This example has been explained in HADOOP The Definitive Guide book.
Text class stores data using UTF8 encoding. Since it uses UTF8 encoding, the indexing inside a Text is based on byte offset of UTF8 encoded characters (unlike in Java String, where the byte offset is at each character).
You can see this answer, to understand difference between Text and String in Hadoop:
Difference between Text and String in Hadoop
The text: "\u0041\u00DF\u6771\uD801\uDC00", is interpreted as follows:
- \u0041 ==> Its Latin letter "A". Its UTF-8 code units:
41 (1 byte)
- \u00DF ==> Its Latin letter "Sharp S". Its UTF-8 code units:
c3 9f (2 bytes)
- \u6771 ==> A unified Han ideograph (Chinese). Its UTF-8 code units:
e6 9d b1 (3 bytes)
- \uD801\uDC00 ==> Deseret letter (https://en.wikipedia.org/wiki/Deseret_alphabet). Its UTF-8 code units:
f0 90 90 80 (4 bytes)
Following are the byte offsets, when it is stored in Text (which is UTF-8 encoded):
- Offset of "\u0041" ==> 0
- Offset of "\u00DF" ==> 1 (Since previous UTF-8 character occupied 1 byte: character
41)
- Offset of "\u6771" ==> 3 (Since previous UTF-8 character occupied 2 bytes: characters
c3 9f)
- Offset of "\uD801\uDC00" ==> 6 (Since previous UTF-8 character occupied 3 bytes: characters
e6 9d b1)
Finally, the last UTF-8 character (DESERET CAPITAL LETTER LONG I) occupies 4 bytes (f0 90 90 80).

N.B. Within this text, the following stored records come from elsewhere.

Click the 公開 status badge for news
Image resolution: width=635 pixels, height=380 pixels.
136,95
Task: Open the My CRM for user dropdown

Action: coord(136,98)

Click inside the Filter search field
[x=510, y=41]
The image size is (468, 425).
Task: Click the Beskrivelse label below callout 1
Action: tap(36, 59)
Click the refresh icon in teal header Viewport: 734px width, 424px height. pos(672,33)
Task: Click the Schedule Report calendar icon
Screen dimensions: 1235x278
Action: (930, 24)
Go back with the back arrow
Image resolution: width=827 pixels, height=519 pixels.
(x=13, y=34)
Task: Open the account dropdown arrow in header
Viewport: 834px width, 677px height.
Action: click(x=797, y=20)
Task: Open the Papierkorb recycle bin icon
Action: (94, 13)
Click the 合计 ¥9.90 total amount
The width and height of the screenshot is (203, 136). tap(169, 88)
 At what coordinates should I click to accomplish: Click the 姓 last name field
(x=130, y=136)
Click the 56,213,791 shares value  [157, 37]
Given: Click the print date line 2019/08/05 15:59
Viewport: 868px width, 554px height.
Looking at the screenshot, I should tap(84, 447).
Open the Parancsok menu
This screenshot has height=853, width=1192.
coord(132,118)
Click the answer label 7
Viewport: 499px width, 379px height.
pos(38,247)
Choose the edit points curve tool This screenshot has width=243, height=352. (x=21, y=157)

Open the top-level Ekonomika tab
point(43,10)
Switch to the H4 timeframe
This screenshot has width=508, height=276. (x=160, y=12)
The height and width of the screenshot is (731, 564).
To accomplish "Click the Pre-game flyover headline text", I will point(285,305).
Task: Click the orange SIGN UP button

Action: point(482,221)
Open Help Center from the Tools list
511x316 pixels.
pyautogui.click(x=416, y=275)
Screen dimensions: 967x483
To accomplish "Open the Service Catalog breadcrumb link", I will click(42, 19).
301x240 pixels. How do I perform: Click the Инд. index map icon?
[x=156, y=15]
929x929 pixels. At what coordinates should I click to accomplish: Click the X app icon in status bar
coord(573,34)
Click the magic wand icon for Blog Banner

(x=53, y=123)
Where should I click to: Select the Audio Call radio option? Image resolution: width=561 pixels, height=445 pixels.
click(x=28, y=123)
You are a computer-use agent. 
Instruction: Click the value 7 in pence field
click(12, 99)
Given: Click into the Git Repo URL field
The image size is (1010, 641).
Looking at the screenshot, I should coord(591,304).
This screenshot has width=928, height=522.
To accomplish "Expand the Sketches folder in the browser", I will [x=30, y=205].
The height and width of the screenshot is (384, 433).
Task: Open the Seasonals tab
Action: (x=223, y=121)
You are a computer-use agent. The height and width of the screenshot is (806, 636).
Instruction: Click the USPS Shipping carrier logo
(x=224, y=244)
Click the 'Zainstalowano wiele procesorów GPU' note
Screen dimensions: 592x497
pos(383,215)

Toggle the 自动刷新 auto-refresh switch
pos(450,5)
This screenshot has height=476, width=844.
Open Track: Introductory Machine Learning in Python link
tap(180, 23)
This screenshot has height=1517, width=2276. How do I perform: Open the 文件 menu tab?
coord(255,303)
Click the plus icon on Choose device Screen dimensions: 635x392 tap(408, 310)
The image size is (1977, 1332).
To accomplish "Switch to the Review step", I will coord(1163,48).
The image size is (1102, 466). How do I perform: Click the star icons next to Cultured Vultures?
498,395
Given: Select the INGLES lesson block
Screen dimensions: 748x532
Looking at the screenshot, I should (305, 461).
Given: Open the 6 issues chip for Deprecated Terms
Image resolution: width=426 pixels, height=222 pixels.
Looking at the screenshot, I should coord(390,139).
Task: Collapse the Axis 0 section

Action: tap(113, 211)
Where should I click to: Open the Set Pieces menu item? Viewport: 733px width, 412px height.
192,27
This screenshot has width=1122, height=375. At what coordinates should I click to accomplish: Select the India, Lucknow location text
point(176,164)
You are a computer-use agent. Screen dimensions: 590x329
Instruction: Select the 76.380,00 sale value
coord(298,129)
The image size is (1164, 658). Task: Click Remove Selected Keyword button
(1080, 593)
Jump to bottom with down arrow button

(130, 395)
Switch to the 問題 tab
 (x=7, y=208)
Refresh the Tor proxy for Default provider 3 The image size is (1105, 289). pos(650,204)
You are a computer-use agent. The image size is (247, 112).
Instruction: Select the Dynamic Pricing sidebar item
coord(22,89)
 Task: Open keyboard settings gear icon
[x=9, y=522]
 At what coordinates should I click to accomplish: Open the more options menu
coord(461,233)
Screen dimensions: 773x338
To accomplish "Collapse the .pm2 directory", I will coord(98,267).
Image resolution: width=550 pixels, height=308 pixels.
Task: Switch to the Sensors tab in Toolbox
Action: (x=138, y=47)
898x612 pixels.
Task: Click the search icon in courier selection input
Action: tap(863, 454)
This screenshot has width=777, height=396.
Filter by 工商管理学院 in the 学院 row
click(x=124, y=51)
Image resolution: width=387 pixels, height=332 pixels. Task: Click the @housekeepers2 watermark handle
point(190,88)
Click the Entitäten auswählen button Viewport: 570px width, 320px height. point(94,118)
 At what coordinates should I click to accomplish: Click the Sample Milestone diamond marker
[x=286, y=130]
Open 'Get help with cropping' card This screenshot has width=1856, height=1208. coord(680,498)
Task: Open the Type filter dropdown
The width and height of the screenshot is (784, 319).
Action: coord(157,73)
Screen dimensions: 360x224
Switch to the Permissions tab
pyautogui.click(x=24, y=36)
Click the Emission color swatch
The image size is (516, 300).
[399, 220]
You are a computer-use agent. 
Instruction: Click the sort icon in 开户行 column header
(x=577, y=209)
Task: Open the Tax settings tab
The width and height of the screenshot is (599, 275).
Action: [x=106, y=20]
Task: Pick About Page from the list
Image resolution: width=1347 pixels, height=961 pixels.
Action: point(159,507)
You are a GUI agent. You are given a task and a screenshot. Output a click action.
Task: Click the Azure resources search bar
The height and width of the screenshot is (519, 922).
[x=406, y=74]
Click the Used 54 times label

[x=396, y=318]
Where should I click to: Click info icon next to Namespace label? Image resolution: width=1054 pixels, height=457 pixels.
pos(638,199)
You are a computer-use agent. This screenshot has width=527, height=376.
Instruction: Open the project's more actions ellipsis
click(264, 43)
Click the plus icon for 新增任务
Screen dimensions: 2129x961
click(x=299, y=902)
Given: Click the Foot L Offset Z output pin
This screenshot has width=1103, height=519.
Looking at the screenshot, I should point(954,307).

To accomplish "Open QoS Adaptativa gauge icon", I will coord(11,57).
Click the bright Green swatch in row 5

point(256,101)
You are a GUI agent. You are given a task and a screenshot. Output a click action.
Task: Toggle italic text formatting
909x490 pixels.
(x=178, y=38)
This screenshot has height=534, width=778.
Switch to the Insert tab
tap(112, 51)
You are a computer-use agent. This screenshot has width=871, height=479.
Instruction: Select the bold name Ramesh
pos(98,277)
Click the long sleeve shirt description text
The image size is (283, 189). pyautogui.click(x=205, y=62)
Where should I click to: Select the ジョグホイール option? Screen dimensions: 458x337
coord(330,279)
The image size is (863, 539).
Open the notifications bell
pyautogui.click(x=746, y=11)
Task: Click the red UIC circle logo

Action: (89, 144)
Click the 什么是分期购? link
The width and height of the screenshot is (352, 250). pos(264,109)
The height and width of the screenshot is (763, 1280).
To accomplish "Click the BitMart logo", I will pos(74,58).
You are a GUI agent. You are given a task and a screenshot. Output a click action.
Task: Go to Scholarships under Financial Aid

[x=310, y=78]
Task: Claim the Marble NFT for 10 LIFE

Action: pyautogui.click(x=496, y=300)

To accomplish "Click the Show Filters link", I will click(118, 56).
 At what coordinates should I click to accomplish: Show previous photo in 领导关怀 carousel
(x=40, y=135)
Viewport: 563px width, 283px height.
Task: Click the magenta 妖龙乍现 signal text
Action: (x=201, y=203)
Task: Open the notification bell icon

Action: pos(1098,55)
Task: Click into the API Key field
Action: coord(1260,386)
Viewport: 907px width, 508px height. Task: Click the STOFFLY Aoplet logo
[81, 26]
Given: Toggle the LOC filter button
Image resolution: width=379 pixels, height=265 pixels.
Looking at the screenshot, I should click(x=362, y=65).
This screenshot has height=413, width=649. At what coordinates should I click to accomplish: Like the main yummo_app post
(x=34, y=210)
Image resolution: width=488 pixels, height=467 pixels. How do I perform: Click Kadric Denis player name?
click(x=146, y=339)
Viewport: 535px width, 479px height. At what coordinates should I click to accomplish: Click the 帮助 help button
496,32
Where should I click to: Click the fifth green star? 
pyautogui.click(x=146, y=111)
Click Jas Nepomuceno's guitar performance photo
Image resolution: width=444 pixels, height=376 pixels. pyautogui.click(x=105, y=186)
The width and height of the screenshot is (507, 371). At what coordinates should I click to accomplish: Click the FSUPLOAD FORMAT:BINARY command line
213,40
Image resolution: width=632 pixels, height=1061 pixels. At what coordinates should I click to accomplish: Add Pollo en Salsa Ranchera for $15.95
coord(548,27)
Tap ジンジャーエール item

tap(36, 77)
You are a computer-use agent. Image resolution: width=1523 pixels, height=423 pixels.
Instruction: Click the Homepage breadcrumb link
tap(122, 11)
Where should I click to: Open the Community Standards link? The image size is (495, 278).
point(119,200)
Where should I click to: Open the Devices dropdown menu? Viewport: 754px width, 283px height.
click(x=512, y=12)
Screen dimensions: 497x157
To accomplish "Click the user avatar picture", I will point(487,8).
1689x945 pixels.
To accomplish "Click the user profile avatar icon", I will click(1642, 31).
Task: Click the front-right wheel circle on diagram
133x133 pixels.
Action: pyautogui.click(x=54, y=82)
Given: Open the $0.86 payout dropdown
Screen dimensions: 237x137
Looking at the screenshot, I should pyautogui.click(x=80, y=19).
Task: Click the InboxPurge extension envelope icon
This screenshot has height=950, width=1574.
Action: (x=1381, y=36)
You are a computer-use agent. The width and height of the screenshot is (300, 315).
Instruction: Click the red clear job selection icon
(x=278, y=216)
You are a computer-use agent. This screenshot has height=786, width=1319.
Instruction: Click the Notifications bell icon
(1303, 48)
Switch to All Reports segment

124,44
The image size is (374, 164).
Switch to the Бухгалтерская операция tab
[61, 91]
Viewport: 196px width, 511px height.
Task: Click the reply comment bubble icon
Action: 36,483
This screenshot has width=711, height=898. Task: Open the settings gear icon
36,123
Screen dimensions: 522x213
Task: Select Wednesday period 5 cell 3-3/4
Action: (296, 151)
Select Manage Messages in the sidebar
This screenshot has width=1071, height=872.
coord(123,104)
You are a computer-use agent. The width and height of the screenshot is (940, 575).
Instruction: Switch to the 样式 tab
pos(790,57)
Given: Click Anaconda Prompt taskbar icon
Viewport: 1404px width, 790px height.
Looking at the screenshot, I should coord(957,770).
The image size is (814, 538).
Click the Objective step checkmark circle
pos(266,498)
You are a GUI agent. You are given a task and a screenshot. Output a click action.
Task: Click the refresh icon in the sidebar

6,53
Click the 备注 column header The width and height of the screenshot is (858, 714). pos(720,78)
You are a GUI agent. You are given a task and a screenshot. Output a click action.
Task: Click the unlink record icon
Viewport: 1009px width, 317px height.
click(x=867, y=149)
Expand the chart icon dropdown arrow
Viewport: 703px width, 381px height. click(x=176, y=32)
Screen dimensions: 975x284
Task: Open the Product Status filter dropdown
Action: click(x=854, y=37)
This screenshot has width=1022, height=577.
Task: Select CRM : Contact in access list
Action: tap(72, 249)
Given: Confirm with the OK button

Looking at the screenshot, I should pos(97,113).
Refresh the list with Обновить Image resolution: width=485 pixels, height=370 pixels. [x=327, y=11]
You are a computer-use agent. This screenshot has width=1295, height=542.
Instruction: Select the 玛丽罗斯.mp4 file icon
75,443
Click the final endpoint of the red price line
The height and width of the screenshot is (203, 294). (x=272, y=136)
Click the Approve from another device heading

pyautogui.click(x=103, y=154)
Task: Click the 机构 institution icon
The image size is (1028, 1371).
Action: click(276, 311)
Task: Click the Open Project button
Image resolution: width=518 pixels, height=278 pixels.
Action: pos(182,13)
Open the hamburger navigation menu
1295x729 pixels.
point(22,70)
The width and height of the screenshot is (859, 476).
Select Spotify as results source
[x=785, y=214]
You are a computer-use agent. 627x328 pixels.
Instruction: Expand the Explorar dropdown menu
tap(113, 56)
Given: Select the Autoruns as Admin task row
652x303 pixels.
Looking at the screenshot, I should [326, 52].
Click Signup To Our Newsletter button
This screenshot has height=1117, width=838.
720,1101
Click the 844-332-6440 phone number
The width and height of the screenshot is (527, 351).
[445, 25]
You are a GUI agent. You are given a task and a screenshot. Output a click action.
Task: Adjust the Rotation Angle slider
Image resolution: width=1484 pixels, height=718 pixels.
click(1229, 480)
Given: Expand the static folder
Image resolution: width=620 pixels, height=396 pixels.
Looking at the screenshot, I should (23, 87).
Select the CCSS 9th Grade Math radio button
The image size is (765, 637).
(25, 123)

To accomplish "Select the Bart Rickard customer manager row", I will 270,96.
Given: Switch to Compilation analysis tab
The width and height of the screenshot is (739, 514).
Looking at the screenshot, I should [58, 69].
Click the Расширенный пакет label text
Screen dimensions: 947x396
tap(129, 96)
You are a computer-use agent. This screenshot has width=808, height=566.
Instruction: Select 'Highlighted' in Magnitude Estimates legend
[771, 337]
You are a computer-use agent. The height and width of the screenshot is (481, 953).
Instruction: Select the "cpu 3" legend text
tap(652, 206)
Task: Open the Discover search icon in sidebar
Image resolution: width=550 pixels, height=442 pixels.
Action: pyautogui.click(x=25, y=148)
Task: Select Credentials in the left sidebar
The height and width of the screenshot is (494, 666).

So total length is: 1 + 2 + 3 + 4 = 10.
When you do t.find("\uD801"), you get -1. Because, no such character exists in the string, as per UTF-8 encoding.
"\uD801\uDC00" is considered as a single character (DESERET CAPITAL LETTER LONG I). Hence when you query for offset of "\uD801\uDC00", you get a proper answer of 6.